EXERCISE BRIEF: Search the records below for the string "menu", and report each line that contains it.

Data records
"""

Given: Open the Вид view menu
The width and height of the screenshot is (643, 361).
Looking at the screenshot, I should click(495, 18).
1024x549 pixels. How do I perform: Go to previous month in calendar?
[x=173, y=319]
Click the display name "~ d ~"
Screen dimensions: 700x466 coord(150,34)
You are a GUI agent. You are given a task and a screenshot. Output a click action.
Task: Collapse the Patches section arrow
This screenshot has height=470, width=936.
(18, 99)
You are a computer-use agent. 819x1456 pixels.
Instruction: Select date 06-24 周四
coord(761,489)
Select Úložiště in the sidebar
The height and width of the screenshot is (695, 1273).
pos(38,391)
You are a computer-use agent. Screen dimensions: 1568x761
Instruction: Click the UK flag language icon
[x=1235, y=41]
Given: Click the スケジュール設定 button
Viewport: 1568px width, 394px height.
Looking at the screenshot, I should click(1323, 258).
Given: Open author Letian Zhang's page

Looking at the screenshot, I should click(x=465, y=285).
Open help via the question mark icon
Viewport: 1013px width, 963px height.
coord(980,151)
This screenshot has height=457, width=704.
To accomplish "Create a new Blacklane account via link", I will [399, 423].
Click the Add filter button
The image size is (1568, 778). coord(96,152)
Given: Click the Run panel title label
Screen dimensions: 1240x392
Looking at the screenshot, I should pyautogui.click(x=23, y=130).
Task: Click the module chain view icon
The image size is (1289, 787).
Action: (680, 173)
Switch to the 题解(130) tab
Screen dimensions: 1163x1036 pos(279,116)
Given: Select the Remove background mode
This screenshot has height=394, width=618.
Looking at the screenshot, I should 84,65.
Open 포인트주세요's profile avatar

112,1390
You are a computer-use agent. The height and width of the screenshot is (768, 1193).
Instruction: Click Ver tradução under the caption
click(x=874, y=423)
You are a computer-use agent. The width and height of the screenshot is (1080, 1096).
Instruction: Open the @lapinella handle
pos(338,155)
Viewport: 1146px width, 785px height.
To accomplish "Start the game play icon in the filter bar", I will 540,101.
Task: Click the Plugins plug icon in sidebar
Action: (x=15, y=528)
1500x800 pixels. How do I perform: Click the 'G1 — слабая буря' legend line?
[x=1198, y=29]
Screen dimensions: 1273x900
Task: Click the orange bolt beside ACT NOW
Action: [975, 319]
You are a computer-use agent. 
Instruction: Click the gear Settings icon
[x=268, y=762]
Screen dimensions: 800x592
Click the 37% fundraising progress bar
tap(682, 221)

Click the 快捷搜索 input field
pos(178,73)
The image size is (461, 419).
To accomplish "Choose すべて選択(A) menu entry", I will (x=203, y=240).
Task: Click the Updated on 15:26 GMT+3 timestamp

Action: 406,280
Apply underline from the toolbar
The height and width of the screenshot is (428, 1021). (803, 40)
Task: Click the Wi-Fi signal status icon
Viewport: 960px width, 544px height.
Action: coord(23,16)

"""

RESPONSE AREA:
Given: Open the Вид view menu
To accomplish "Choose すべて選択(A) menu entry", I will (x=203, y=240).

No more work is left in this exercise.